Maurice n’est pas la France ni la Norvège. En l’état actuel de notre société et de ses sensibilités, un Charlie Hebdo local vaudrait à ses promoteurs d’être menacés de mort, vandalisés, agressés, voire d’être tués. Notre confrère Pov le dit dans un entretien à ION News cette semaine : il est impératif de tenir en compte les « complexités » locales en dessinant dans le registre de l’humour dans l’île. Parce qu’il est risqué de froisser les différentes composantes de la population. Elles sont en effet tellement mal dans leur peau que nombre de leurs (in)dignes représentants – les organisations socioculturelles – dépensent une énergie folle à conserver une hégémonie qu’ils estiment méritée ou à conquérir des pouvoirs et influences qu’ils croient leur revenir de droit.
C’est parce que de larges composantes de notre société sont maladivement repliées sur elles-mêmes et en position défensive que des scandales qui n’ont pas lieu d’être éclatent à Maurice. Les écrits de Suzanne Hervet et Krishnee Bunwaree seraient passés inaperçus dans un pays moins balkanisé que le nôtre. Ce qu’ont fait deux jeunes au milieu d’un cimetière n’aurait été vu que comme les idioties d’ados sans repères ailleurs. Pas à Maurice !
Toutes ces personnes ont été menacées de mort. Arrêtées, poursuivies et condamnées dans certains cas. Juste pour avoir émis une opinion ou eu un geste… un peu limite ou irrespectueux. Mais depuis quand l’irrespect, voire l’outrance sont-ils passibles de menaces, de prison, voire de mort ? C’est ce qui est encore le cas à Maurice. Dans notre code pénal… et à travers la justice de la rue, délivrée par des croyants qui se voient en milice religieuse chargée de protéger la sainteté de leur foi et de leur dieu.

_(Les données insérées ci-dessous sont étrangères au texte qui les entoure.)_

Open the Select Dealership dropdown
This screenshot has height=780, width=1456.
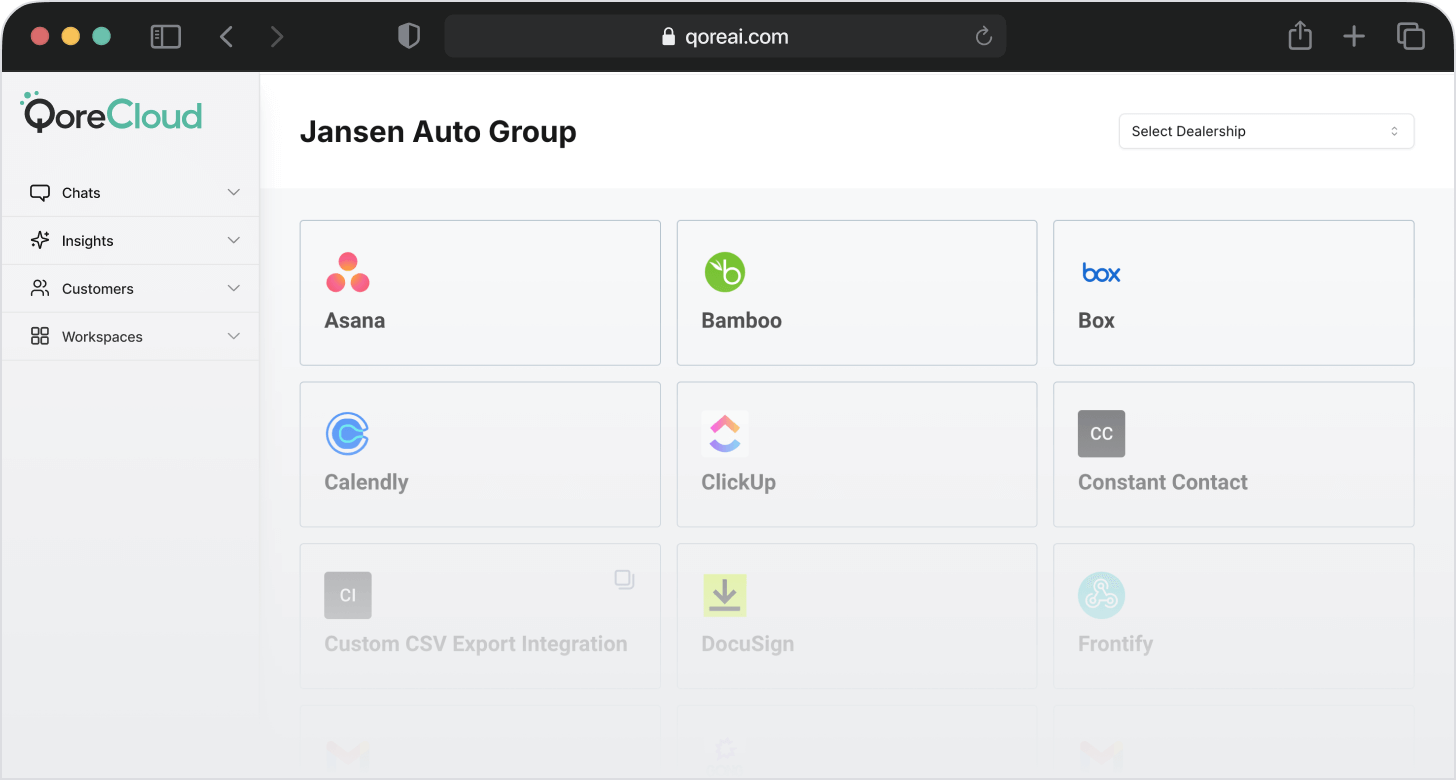pos(1265,131)
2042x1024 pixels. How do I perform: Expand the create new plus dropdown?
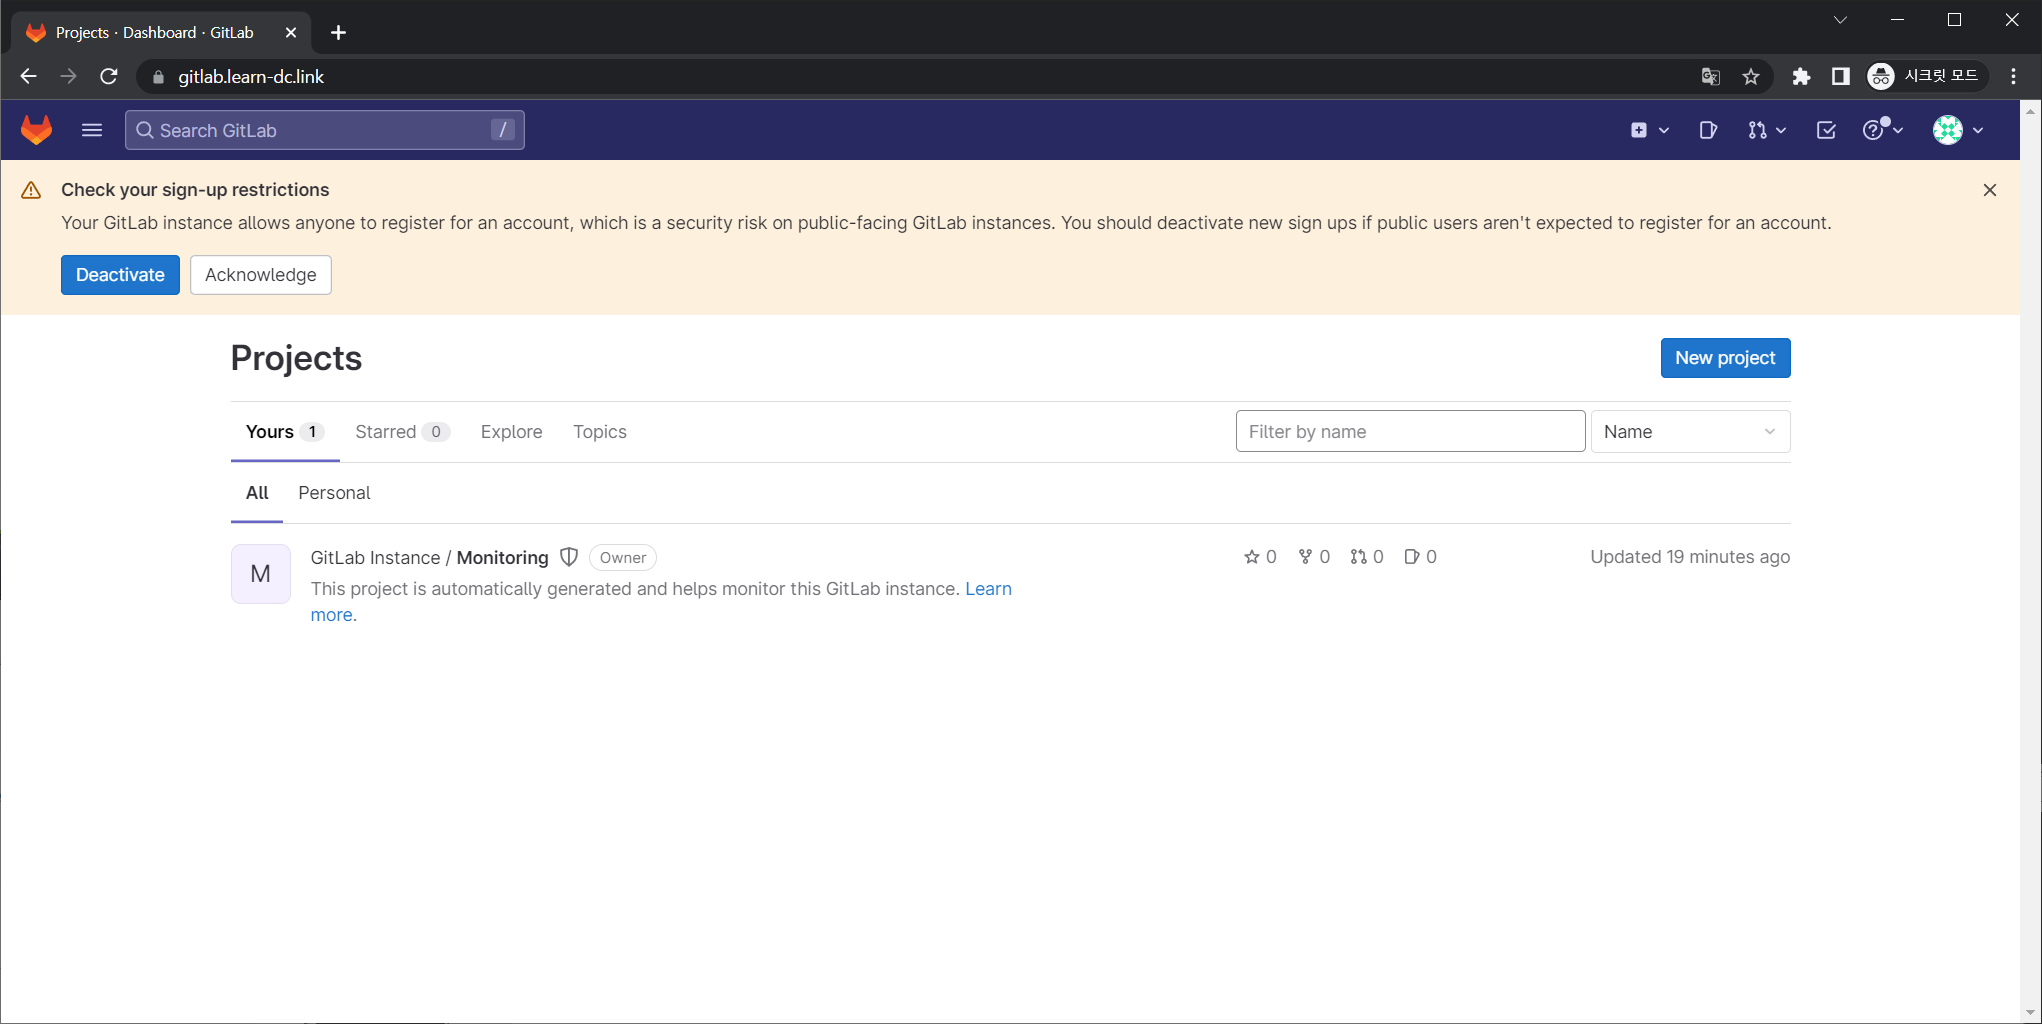click(x=1649, y=130)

C’est ce débat que nous n’arrivons jamais à avoir à Maurice sans que quelques esprits étriqués ne prennent la tangente populiste et réactionnaire de « et si on parle ainsi de votre religion, on verra bien comment vous réagirez ». Ce raisonnement, ou plutôt cette parade, qui permet de fuir le fond du débat est agaçant. Car il est basé sur une fausse double-prémisse : 1. Tout le monde est religieux à Maurice 2. Tout le monde est heurté par la moindre critique ou outrance à sa foi et cherche invariablement à réagir par la violence verbale et physique.
Non, la réalité n’est pas aussi prosaïque et caricaturale. Dans la réalité, un athée peut clamer : « Religion is like a penis. It’s fine to have one and it’s fine to be proud of it, but please don’t whip it out in public and start waving it around. And please don’t try to shove it down my child’s throat ». Sans qu’il ne soit accusé d’avoir blessé chaque croyant de ce pays.
Car jusqu’à preuve du contraire, la liberté d’expression – un droit fondamental, faut-il le rappeler – permet à une personne d’émettre des critiques à l’égard d’un « ensemble de croyances et de dogmes définissant le rapport de l’homme avec le sacré ». C’est une des définitions de la religion !
Dans la pratique, on peut également se demander si l’immense majorité des hindous à Maurice ne sont pas en déphasage avec leur foi. Car l’un des principes de cette croyance repose sur l’adoption d’un régime végétarien. Dans la même veine, un citoyen peut-il s’interroger sur la présence permanente d’un drapeau palestinien ou saoudien sur le fronton de certaines mosquées tout en remarquant que le quadricolore y est absent ? Met-on en péril la délicate harmonie interreligieuse du pays en faisant cela ? Mérite-t-on d’être puni en posant cette question ?
En France ou ailleurs, il n’y a pas à être ou ne pas être Charlie. Là-bas, comme à Maurice, sans verser dans l’outrance, il y a des critiques qui doivent être émises et des questions posées sans qu’on soit accusé d’un odieux crime de lèse-religion. Là-bas, on tue. Ici, plus commodément, on interdit toujours de dire, d’écrire ou de dessiner à Salman Rushdie, à Lindsey Collen… ou à Pov.